[START OF Excerpt provided]

I have an appliance-like box where Kodi is really the only thing running on it (Ubuntu 14.04 minimal) so it's started from /etc/init/xbmc.conf
Code:
cat xbmc.conf
# xbmc standalone service

# starts XBMC on startup by using xinit.
# will try to auto respawn for 5 mins if it crashes
# launches xbmc in the "standalone mode" with no xcursor (cursor in xbmc still works)
# by default runs as xbmc, to change edit below.
env USER=xbmc

description     "XBMC standalone service"
author          "Matt Filetto"

start on (started dbus and started mountall and net-device-up IFACE!=lo)
stop on runlevel [016]

# tell upstart to respawn the process if abnormal exit
respawn
respawn limit 10 5

# nice level
limit nice 21 21

script
  exec su -c "xinit /usr/bin/xbmc --standalone -- -bs -nocursor :0" $USER
end script

Really ought to update that to Kodi as it's starting v16 these days and I think that script goes back to v12.  In any case, it works fine for me and a simple 'killall -9 kodi.bin' will kill it and respawn it.  I have tried SIGTERM rather than SIGKILL, but (for me at any rate) that doesn't work.

[END OF Excerpt provided]

■ Task instructions:
According to the Kodi post, which user does the service run as by default? Answer using only the Kodi post above.

[START OF Entries supplied]

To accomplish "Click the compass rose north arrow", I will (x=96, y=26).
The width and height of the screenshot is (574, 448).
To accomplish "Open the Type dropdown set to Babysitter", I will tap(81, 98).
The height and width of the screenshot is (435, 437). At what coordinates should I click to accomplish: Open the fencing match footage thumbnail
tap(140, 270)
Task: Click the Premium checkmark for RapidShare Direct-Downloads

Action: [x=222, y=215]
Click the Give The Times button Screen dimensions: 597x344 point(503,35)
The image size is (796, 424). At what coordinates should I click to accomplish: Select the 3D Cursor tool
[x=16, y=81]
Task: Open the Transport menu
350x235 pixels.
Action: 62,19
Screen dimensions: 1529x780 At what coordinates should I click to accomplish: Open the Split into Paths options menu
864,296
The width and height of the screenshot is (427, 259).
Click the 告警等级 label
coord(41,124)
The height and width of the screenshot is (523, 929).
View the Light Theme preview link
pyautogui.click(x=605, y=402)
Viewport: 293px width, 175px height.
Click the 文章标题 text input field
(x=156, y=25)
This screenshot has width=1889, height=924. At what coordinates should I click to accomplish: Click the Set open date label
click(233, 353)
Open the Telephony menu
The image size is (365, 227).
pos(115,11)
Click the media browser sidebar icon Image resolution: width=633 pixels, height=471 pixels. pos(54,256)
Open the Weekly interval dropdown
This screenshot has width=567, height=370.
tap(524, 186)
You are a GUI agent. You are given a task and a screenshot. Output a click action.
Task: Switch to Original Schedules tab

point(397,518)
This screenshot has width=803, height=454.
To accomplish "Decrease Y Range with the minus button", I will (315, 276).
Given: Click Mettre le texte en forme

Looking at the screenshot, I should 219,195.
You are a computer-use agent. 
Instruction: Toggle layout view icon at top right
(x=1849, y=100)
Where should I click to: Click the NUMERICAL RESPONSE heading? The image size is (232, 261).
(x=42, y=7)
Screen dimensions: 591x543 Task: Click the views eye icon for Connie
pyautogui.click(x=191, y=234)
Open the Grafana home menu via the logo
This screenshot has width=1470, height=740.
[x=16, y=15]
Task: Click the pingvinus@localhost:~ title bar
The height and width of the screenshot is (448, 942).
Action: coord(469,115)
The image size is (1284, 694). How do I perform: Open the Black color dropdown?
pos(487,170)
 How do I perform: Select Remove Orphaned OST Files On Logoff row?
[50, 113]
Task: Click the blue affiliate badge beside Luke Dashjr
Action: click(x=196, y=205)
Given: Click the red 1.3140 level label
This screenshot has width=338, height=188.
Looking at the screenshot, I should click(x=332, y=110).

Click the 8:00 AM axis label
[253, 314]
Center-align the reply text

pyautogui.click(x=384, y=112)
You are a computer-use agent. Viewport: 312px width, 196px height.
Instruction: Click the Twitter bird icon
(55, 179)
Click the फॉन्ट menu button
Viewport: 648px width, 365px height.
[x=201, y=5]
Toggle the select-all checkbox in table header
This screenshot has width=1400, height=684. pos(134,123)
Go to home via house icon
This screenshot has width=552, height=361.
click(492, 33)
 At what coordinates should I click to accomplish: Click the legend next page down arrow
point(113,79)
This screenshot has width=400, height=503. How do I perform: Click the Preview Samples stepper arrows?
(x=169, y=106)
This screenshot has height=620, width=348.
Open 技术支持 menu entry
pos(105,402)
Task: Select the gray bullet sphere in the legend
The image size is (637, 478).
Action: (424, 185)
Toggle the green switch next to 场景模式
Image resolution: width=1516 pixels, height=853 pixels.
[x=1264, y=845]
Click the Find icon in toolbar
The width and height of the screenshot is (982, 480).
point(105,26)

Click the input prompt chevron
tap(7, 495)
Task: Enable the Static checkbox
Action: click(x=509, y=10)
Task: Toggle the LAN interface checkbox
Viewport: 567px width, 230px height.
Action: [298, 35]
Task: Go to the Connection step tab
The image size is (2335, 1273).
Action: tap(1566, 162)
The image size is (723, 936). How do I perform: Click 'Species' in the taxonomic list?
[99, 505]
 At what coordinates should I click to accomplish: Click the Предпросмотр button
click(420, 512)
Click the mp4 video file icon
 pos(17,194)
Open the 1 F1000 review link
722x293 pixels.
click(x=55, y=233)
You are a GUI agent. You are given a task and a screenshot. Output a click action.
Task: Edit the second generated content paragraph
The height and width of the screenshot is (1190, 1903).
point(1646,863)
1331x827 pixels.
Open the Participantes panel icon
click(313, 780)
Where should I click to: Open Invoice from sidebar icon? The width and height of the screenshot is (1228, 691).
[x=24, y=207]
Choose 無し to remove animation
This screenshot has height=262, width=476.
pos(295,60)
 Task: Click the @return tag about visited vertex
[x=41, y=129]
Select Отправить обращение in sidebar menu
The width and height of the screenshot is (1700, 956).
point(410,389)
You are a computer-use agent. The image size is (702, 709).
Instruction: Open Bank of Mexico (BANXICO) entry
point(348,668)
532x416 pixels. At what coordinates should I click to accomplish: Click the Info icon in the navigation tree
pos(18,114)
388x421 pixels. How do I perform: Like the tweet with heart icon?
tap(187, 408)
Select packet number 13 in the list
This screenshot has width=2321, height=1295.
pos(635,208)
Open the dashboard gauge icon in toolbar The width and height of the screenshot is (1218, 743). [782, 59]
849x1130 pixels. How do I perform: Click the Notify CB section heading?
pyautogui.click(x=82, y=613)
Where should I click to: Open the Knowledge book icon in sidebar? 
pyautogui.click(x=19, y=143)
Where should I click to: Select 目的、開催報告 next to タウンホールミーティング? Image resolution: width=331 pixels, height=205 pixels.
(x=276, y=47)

[END OF Entries supplied]

■ Result:
xbmc